→ Kaynak metin
Kanaatimce bir alimin başka alimleri ya da
mütefekkirleri devlet başkanına şikayet etmesi kadar ayıp ve günah bir durum
yoktur… Bu mektup Şenocak’ın aslında despot bir düşünce dünyasına sahip
olduğunu ve ümmet birliği ile sadece “Ehli Sünnet birliğini” hedeflediğini
ortaya koymaktadır… Kitaplarımız ümmetin daha önce “mihne” olaylarında neler
yaşadığının tanığıdır… Durum bu iken yeni mihneler üretmenin anlamı ne?

→ Öğe koordinat verileri
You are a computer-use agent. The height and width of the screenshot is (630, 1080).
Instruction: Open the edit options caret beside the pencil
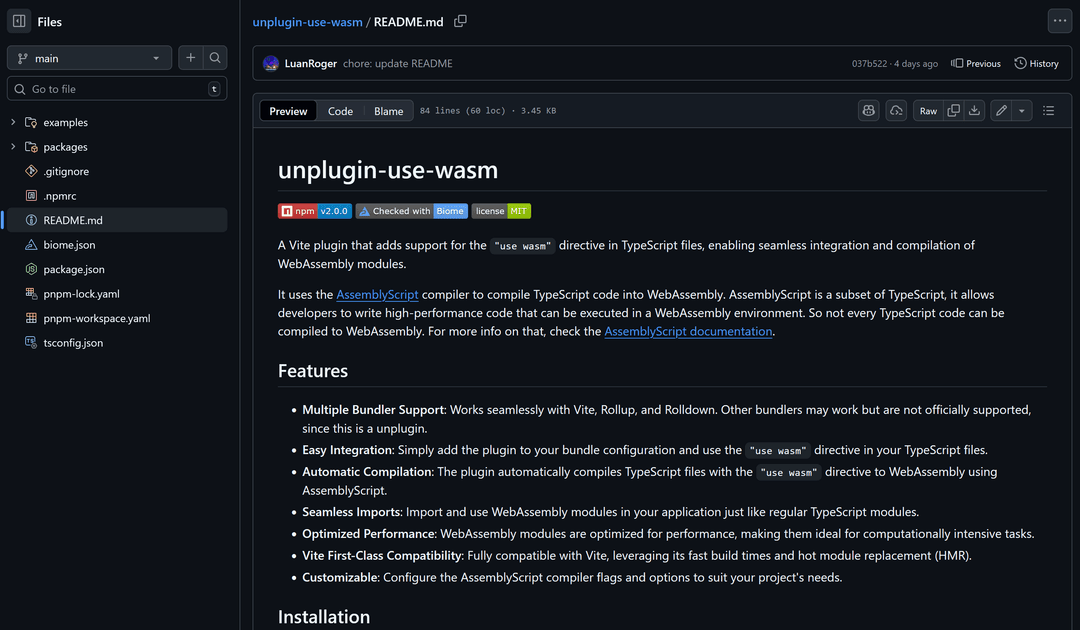coord(1021,110)

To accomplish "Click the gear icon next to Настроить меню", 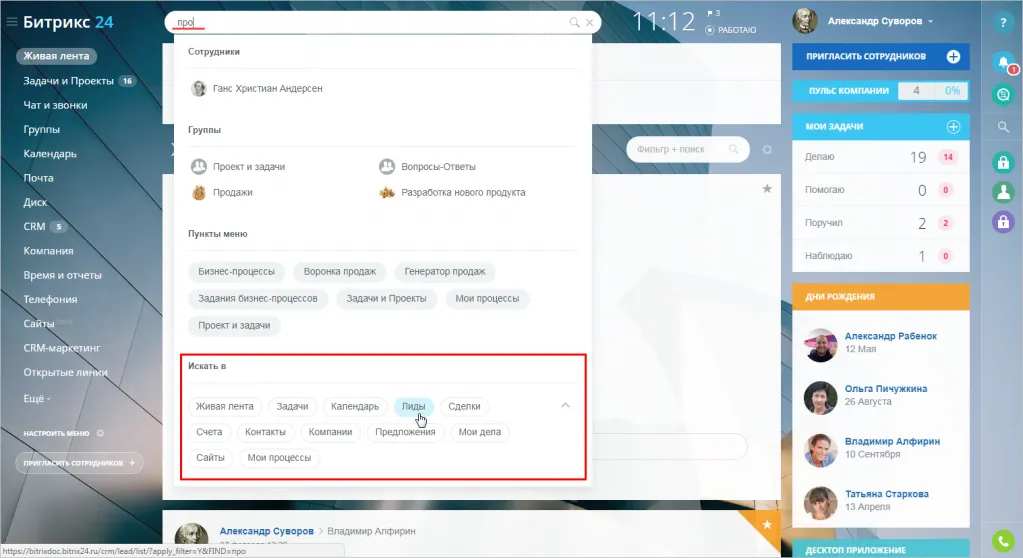I will point(100,433).

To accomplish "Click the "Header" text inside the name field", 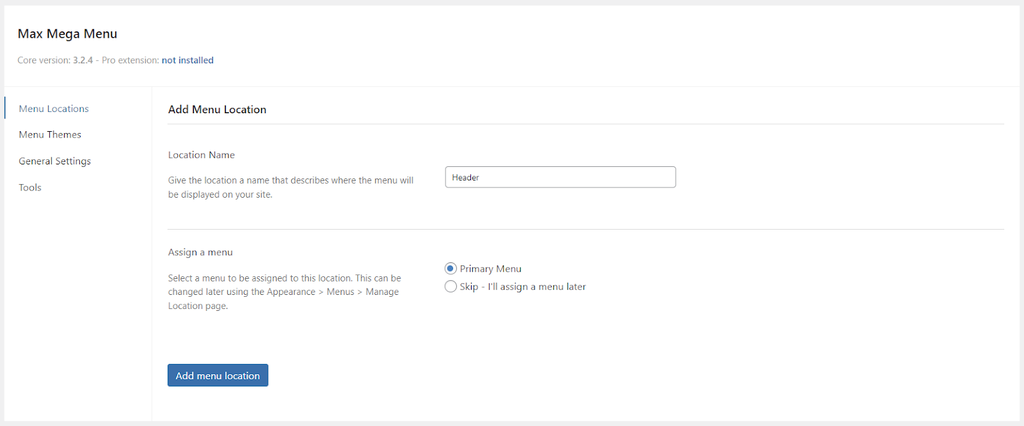I will (x=466, y=178).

→ Görev A
Kaynak metinden "Kanaatimce bir alimin" ifadesinden başlayıp "üretmenin anlamı ne?" ifadesine kadar, bu ifade de dahil olmak üzere, ilgili bölümü aynen çıkarın.
→ Görev B
Şenocak'ın mektubunu ele alan kaynak metni iki cümlede özetleyin.
→ Görev C
Kaynak metne göre Şenocak ümmet birliği derken aslında neyi hedefliyor?

→ Yanıt A
Kanaatimce bir alimin başka alimleri ya da
mütefekkirleri devlet başkanına şikayet etmesi kadar ayıp ve günah bir durum
yoktur… Bu mektup Şenocak’ın aslında despot bir düşünce dünyasına sahip
olduğunu ve ümmet birliği ile sadece “Ehli Sünnet birliğini” hedeflediğini
ortaya koymaktadır… Kitaplarımız ümmetin daha önce “mihne” olaylarında neler
yaşadığının tanığıdır… Durum bu iken yeni mihneler üretmenin anlamı ne?

→ Yanıt B
Yazara göre bir alimin başka alimleri ya da mütefekkirleri devlet başkanına şikayet etmesinden daha ayıp ve günah bir durum yoktur. Şenocak'ın mektubu onun despot bir düşünce dünyasına sahip olduğunu ve ümmet birliğiyle sadece Ehli Sünnet birliğini hedeflediğini ortaya koyar; yazar, ümmetin geçmişte mihne olaylarını yaşamış olmasına karşın yeni mihneler üretmenin anlamını sorgular.

→ Yanıt C
Sadece "Ehli Sünnet birliğini" hedefliyor.